Ziemowit rozwinął rulon, przeleciał wzrokiem tekst i otworzył oczy ze zdziwienia.
– Czytaj, powiedziałem. – Powtórzył Wezuwiusz.
– Droga Rado Trzech! – Zaczął Ziemowit. – Uprzejmie donoszę, iż nie jestem w stanie sprawować dalszej opieki nad stażystą, którego mi przysłaliście. Od początku jego wizyty starałem się rozpościerać nad nim ochronne skrzydła. Ziemowit nie wykazał się jednak oczekiwaną przeze mnie wdzięcznością i gdy zleciłem mu proste zadanie zebrania ziół w rosnącym nieopodal lasku, młodzieniec w formie niezrozumiałego dla mnie buntu zniknął. Wrócił po tygodniu i rzucił mi pod nogi uschnięte już w połowie zioła.
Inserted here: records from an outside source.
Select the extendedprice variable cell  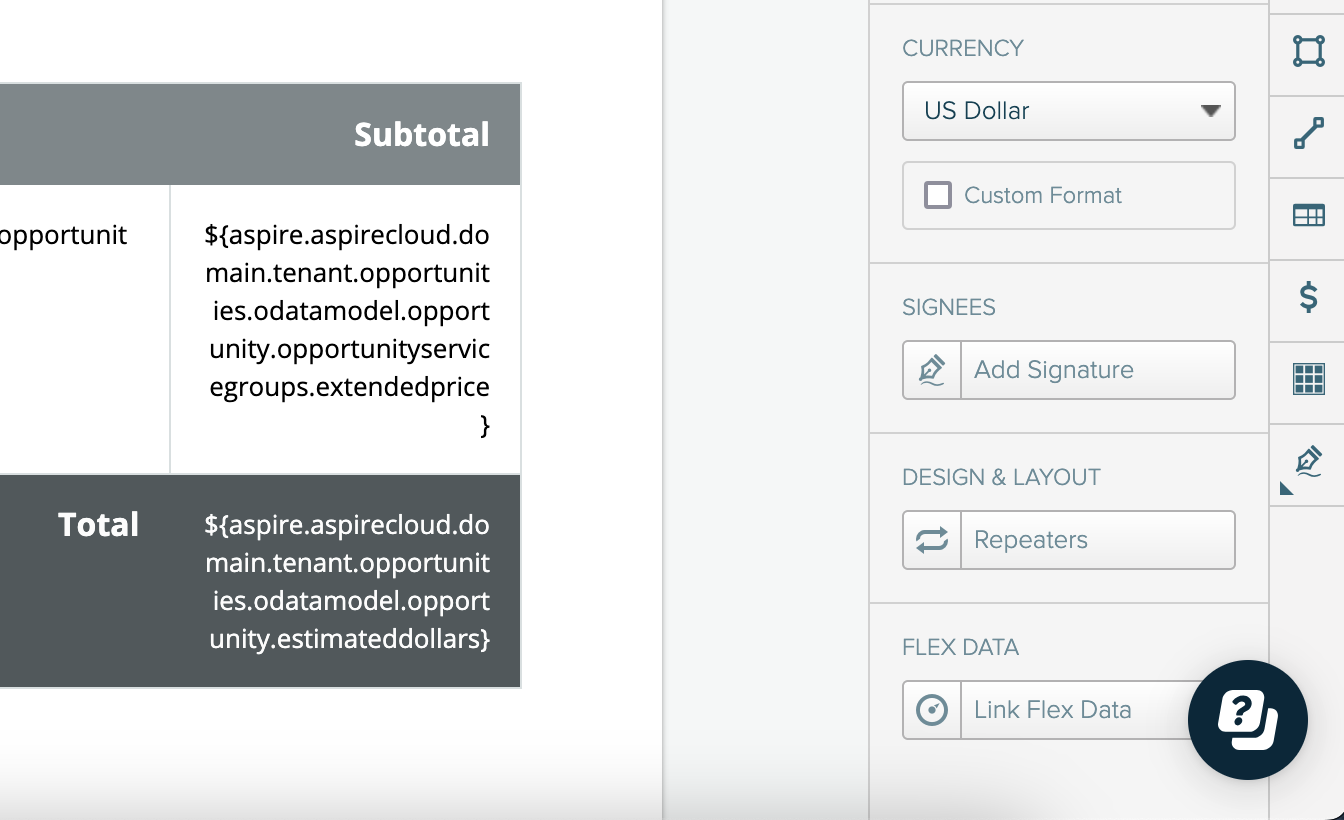tap(346, 330)
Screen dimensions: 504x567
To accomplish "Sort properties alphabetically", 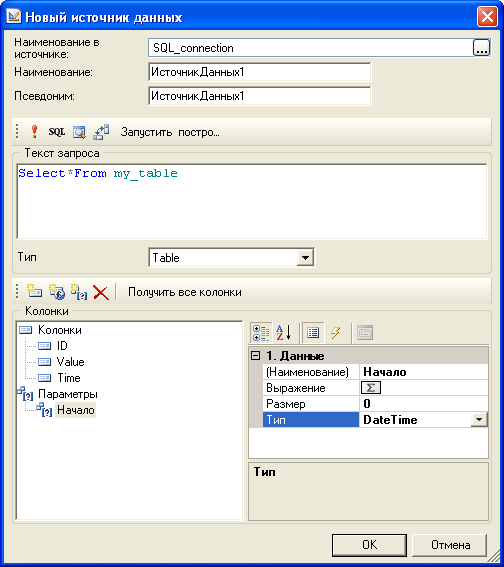I will pyautogui.click(x=284, y=332).
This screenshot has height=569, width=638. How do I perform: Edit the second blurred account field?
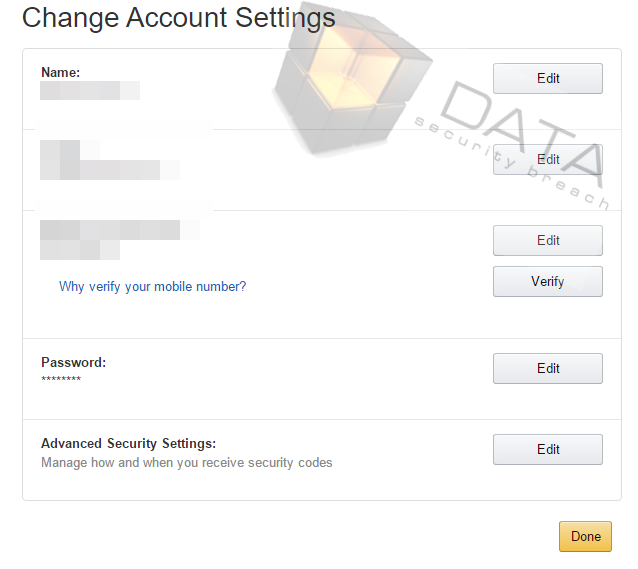tap(548, 159)
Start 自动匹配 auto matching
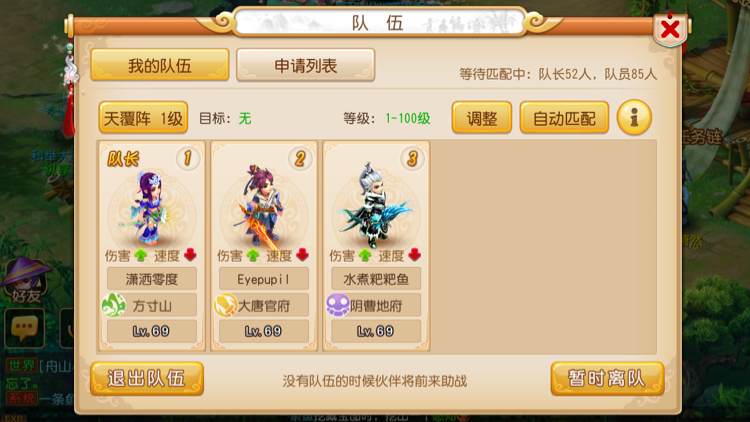This screenshot has width=750, height=422. click(x=564, y=118)
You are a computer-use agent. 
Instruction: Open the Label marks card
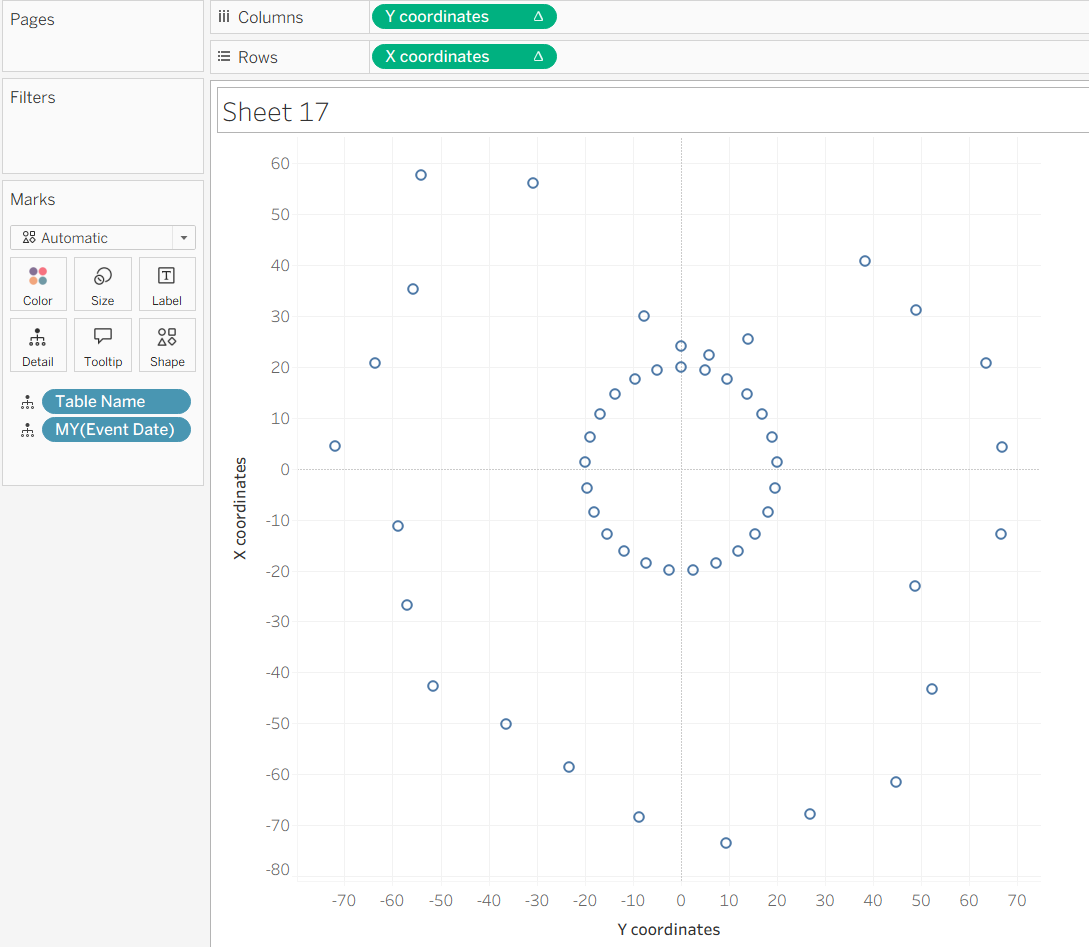(x=167, y=285)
W związku z tym, uznając swoją pedagogiczną porażkę, zmuszony jestem odesłać go do Państwa.
– Z poważaniem Wezuwiusz! – Dokończył triumfalnie czarodziej i wyprosił młodzieńca za drzwi, nie pozwalając mu nawet dojść do słowa.
***
Wezuwiusz zdążył już zapomnieć o niedawnej wizycie, która zakłóciła spokój jego chatki, gdy u drzwi znów rozległo się pukanie. Mag podszedł do nich zmęczonym, powolnym krokiem, otworzył i podskoczył z zaskoczenia. W tym czasie Ziemowit wszedł do izby, rozciągnął nogi na niewygodnym łóżku i spoglądał na zdumionego czarodzieja.
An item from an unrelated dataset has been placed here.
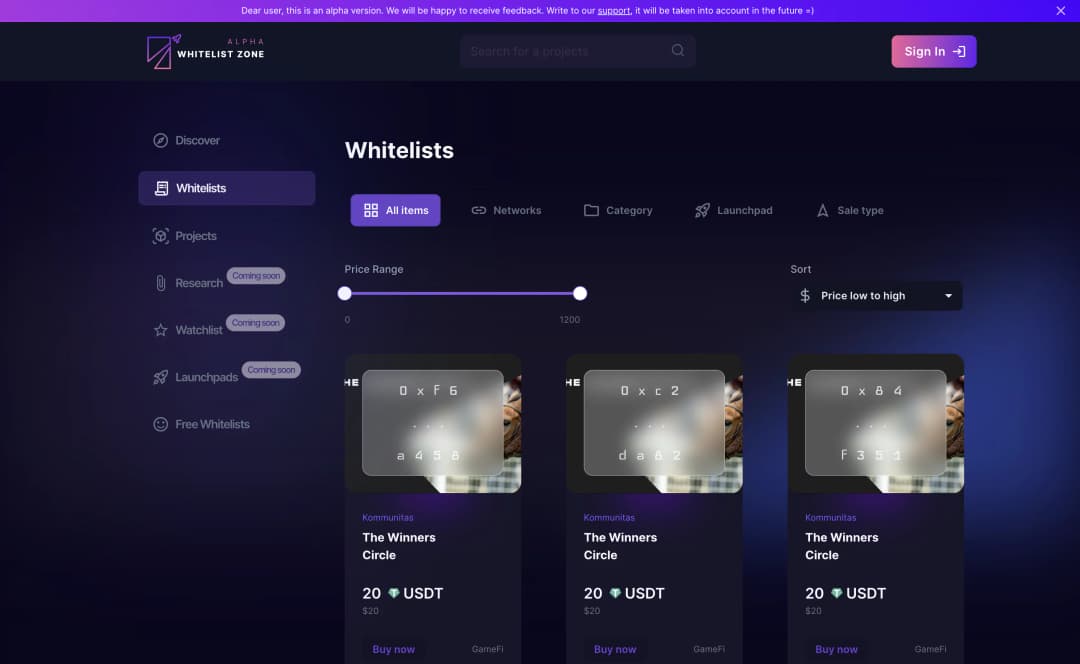Open the support link in the banner
The height and width of the screenshot is (664, 1080).
613,10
– Co u licha?! – Wrzasnął Wezuwiusz.
– Czytaj. – Powiedział Ziemowit wręczając swojemu opiekunowi zwiniętą i zalakowaną kartkę. Wezuwiusz rozwinął rulon, przeleciał wzrokiem tekst i otworzył oczy ze zdziwienia.
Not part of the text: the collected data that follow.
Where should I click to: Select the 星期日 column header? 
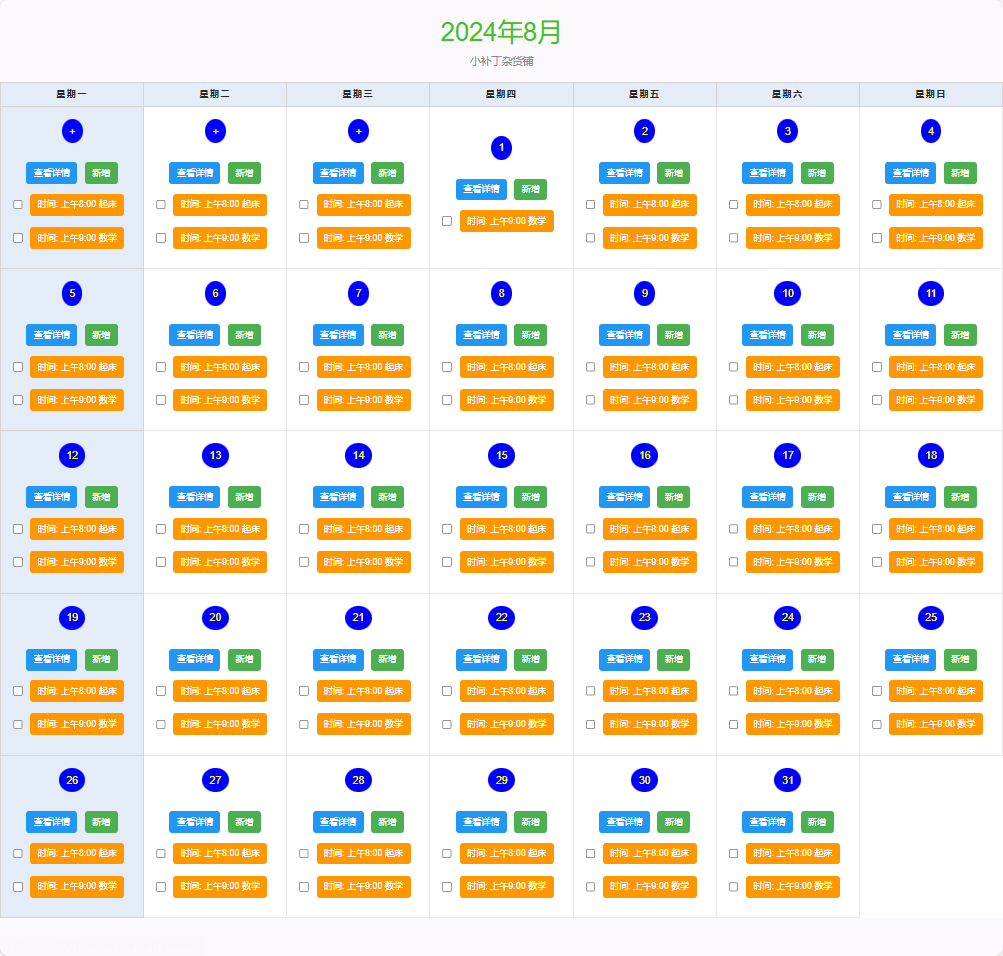[x=931, y=94]
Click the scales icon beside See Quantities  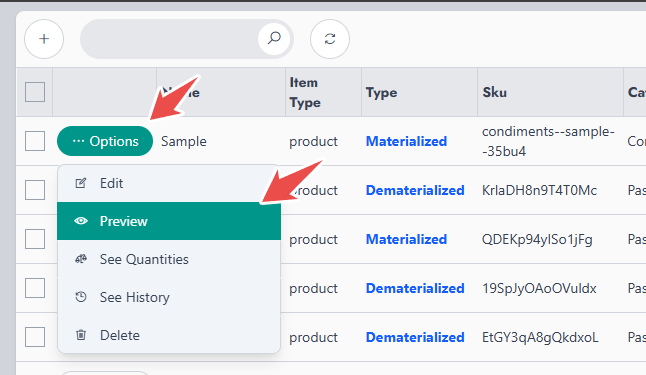coord(81,259)
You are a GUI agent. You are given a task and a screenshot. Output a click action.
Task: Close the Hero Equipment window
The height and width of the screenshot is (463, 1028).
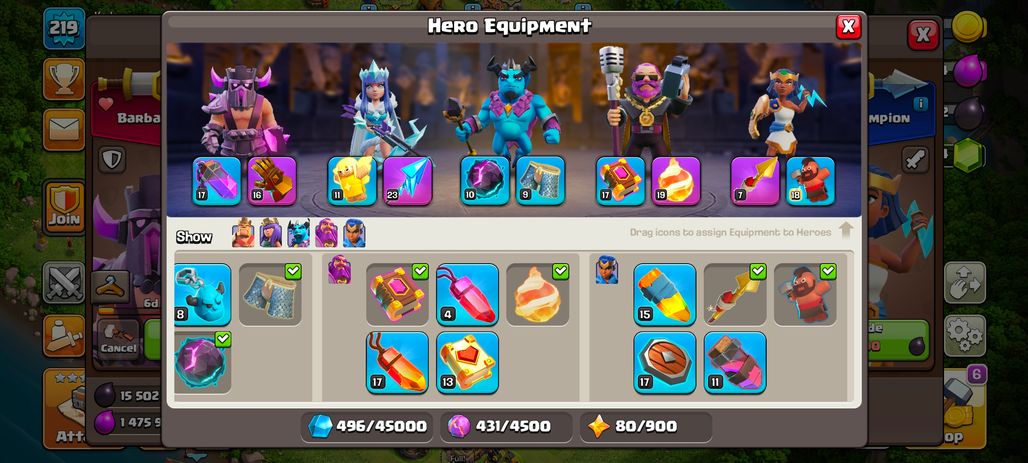click(x=848, y=26)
– Czytaj, powiedziałem. – Powtórzył Ziemowit.
– Drogi Wezuwiuszu! – Zaczął czarodziej. – Z niemałym rozczarowaniem przeczytaliśmy wiadomość od Ciebie. Zawiodło nas zarówno zachowanie Ziemowita, jak i Twoja szybka rezygnacja ze sprawowanej nad nim opieki. Jednocześnie jesteśmy przekonani, że nikt nie nadaje się do tego zadania lepiej niż Ty, a decyzja o wydaleniu młodzieńca podyktowana była Twą niespotykaną już niestety, choć niezrozumiałą dla nas skromnością. W związku z tym postanowiliśmy zawrócić Ziemowita, by mógł się dalej rozwijać pod Twoimi „ochronnymi skrzydłami”.
– Z poważaniem Rada Trzech! – Dokończył triumfalnie Ziemowit. – Czytaj dalej.
– P.S. Przekonani o słuszności naszej decyzji postanowiliśmy wydłużyć staż na czas nieokreślony.